The issue is that after running the below command as output I am getting empty jsonl file:

relik data convert-to-dpr
data/blink/processed/blink-dev-kilt-relik-windowed.jsonl
data/blink/processed/blink-dev-kilt-relik-windowed-dpr.jsonl
data/kb/wikipedia/documents.jsonl
--title-map data/kb/wikipedia/title_map.json

The same happens with train/dev/test subsets of the BLINK dataset as well as with the AIDA dataset.

What I noticed is that if I remove/hide below lines of the code in the convert_to_dpr function found in relik/cli/data.py:

if len(positive_pssgs) == 0:
continue

then the output jsonl file will be filled with data like below (this is a sample from the generated file blink-dev-kilt-relik-windowed-dpr.jsonl for the document with id=0):

{"id": "0_0", "doc_topic": "{", "question": "{"id": "blink-dev-0", "input": "On 8 October 1806, Napoleon's troops first entered Prussian territory and battles took", "positive_ctxs": [], "negative_ctxs": "", "hard_negative_ctxs": ""}
{"id": "0_31", "doc_topic": "{", "question": ""On 8 October 1806, Napoleon's troops first entered Prussian territory and battles took place on the banks of the Saale between the forces of Napoleon I of France and", "positive_ctxs": [], "negative_ctxs": "", "hard_negative_ctxs": ""}
{"id": "0_119", "doc_topic": "{", "question": "place on the banks of the Saale between the forces of Napoleon I of France and Frederick William III of Prussia. Napoleon spent the night of 8 October in Schloss Ebersdorf", "positive_ctxs": [], "negative_ctxs": "", "hard_negative_ctxs": ""}
{"id": "0_198", "doc_topic": "{", "question": "Frederick William III of Prussia. Napoleon spent the night of 8 October in Schloss Ebersdorf.
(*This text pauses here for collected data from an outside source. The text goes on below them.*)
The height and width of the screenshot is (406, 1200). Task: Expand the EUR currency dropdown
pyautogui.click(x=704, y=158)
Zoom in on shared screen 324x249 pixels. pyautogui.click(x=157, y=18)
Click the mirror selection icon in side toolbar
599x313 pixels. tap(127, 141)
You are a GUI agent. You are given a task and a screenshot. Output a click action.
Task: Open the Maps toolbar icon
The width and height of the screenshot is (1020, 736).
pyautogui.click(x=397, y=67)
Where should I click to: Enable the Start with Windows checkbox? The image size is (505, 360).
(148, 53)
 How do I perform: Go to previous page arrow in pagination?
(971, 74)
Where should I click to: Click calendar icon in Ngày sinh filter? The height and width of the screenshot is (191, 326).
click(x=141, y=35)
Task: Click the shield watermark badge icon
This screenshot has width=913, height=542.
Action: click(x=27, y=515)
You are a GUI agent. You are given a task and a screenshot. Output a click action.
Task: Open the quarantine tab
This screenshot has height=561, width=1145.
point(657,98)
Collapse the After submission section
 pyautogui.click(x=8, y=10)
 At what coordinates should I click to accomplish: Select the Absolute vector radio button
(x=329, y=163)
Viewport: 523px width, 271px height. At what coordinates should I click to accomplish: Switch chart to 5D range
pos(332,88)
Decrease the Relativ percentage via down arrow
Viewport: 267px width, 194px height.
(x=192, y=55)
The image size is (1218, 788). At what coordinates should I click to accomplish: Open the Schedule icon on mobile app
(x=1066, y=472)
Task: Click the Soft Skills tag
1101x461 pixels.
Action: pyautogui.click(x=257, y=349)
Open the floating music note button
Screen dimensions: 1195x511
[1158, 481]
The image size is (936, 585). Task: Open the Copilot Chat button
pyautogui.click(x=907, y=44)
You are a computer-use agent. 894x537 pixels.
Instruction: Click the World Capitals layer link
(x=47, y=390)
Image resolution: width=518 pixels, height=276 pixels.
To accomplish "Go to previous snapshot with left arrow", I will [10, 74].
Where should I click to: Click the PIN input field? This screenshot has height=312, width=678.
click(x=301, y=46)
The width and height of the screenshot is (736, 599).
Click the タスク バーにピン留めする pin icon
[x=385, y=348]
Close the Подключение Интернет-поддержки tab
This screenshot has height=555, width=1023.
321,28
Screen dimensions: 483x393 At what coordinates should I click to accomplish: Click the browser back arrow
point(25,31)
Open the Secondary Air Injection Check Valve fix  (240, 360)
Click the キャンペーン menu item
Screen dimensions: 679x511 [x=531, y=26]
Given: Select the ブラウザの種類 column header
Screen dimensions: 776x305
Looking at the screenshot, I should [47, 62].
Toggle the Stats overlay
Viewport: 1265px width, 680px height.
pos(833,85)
This (a precursor to the Battle of Schleiz on 9 October and the [", "positive_ctxs": [], "negative_ctxs": "", "hard_negative_ctxs": ""}
{"id": "0_290", "doc_topic": "{", "question": ". This (a precursor to the Battle of Schleiz on 9 October and the [START_ENT] Battle of Jena-Auerstadt [END_ENT] on 14 October), was", "positive_ctxs": [], "negative_ctxs": "", "hard_negative_ctxs": ""}
{"id": "0_357", "doc_topic": "{", "question": "START_ENT] Battle of Jena-Auerstadt [END_ENT] on 14 October), was the first battle of the War of the Fourth Coalition.", "output"", "positive_ctxs": [], "negative_ctxs": "", "hard_negative_ctxs": ""}
{"id": "0_423", "doc_topic": "{", "question": "the first battle of the War of the Fourth Coalition.", "output": [{"answer": "Battle of Jena\u2013Auerstedt", "", "positive_ctxs": [], "negative_ctxs": "", "hard_negative_ctxs": ""}
{"id": "0_486", "doc_topic": "{", "question": ": [{"answer": "Battle of Jena\u2013Auerstedt", "provenance": [{"wikipedia_id": "295160", "title"", "positive_ctxs": [], "negative_ctxs": "", "hard_negative_ctxs": ""}
{"id": "0_529", "doc_topic": "{", "question": "provenance": [{"wikipedia_id": "295160", "title": "Battle of Jena\u2013Auerstedt"}]}], "meta"", "positive_ctxs": [], "negative_ctxs": "", "hard_negative_ctxs": ""}
{"id": "0_577", "doc_topic": "{", "question": ": "Battle of Jena\u2013Auerstedt"}]}], "meta": {"mention": "Battle of Jena-Auerstadt", "left_context", "positive_ctxs": [], "negative_ctxs": "", "hard_negative_ctxs": ""}
{"id": "0_617", "doc_topic": "{", "question": ": {"mention": "Battle of Jena-Auerstadt", "left_context": "On 8 October 1806, Napoleon's troops first entered Prussian territory and", "positive_ctxs": [], "negative_ctxs": "", "hard_negative_ctxs": ""}
{"id": "0_672", "doc_topic": "{", "question": "": "On 8 October 1806, Napoleon's troops first entered Prussian territory and battles took place on the banks of the Saale between the forces of Napoleon I of", "positive_ctxs": [], "negative_ctxs": "", "hard_negative_ctxs": ""}
{"id": "0_750", "doc_topic": "{", "question": "battles took place on the banks of the Saale between the forces of Napoleon I of France and Frederick William III of Prussia. Napoleon spent the night of 8 October in", "positive_ctxs": [], "negative_ctxs": "", "hard_negative_ctxs": ""}
{"id": "0_831", "doc_topic": "{", "question": "France and Frederick William III of Prussia. Napoleon spent the night of 8 October in Schloss Ebersdorf. This (a precursor to the Battle of Schleiz on 9 October and", "positive_ctxs": [], "negative_ctxs": "", "hard_negative_ctxs": ""}
{"id": "0_917", "doc_topic": "{", "question": "Schloss Ebersdorf. This (a precursor to the Battle of Schleiz on 9 October and the", "right_context": "on 14 October), was the first", "positive_ctxs": [], "negative_ctxs": "", "hard_negative_ctxs": ""}
{"id": "0_979", "doc_topic": "{", "question": "on 9 October and the", "right_context": "on 14 October), was the first battle of the War of the Fourth Coalition."}}", "positive_ctxs": [], "negative_ctxs": "", "hard_negative_ctxs": ""}

We can notice that the properties "positive_ctxs", "negative_ctxs", and "hard_negative_ctxs" are empty.
This is the same for all documents and lines in the jsonl file, and has to be confirmed whether it is fine or not.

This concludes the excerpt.